Description
Proposal Details
Go 1.22 has provided http.ServeMux
with supporting of pattern match for requests. While I'm using it, I tried to get the matched pattern of that request. With help of *ServeMux.Handler
, I can successfully get matched handler and pattern, but later when I run debug of the code, I found in *http.Request
itself, there is a private pat
which is exactly matched pattern info. I suggest we export the pat
for public access or provide some function to allow user to get the matched pattern, so that we can avoid much logic to use *ServeMux.Handler
to parse the request again. This reduces huge resource usage in high load services.

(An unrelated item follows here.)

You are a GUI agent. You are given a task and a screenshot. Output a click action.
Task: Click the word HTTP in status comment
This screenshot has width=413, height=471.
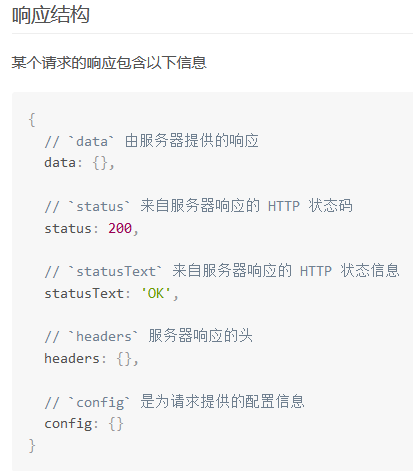(284, 206)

The matched pattern info is usually very useful when we do analysis for requests. We can group requests by their pattern and make the analysis more generic. This is a very high frequency usage scenario which makes reducing the resource usage very worthy.
sample code:
func TestServeMux(t *testing.T) {
m := http.NewServeMux()
m.Handle("GET /{name}", http.HandlerFunc(func(w http.ResponseWriter, r *http.Request) {
t.Log(r.PathValue("name"))
}))
http.ListenAndServe(":8999", m)
}
When we do request GET http://127.0.0.1:8999/aloha
, we can see such info in debug console.

Update 2024/03/28:
As we talked in comments, @jba 's suggestion is a good solution #66405 (comment)

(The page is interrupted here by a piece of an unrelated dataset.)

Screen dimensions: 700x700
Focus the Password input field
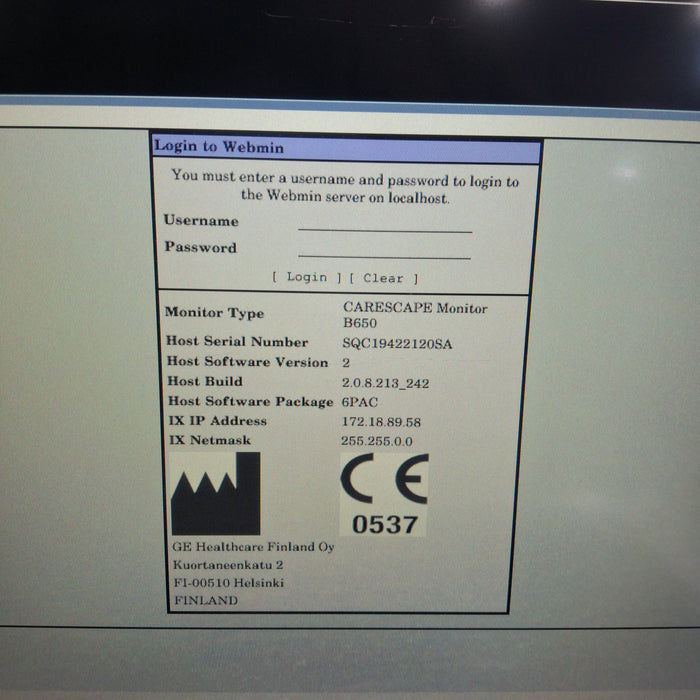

// Pattern returns the pattern that matched this request, if the request
// resulted from matching a pattern registered on a ServeMux.
// Otherwise, it returns the empty string.
func (*Request) Pattern() string
Update 2024/04/11:
After many discussions, the latest proposal can be found here #66405 (comment)
In short, add a Pattern
field in http.Request
to expose matched pattern info and can be set by third party routers.
Update 2024/05/13:
Final design: #66405 (comment)
The proposal is to add a Pattern string field to net/http.Request.
ServeMux.ServeHTTP will set the field to the pattern of the matching handler before dispatching to that handler when using the new Go 1.22 HTTP mux.
In Go 1.21 compatibility mode the field is unset.
The field is otherwise left untouched. Third-party routers may set it if they wish.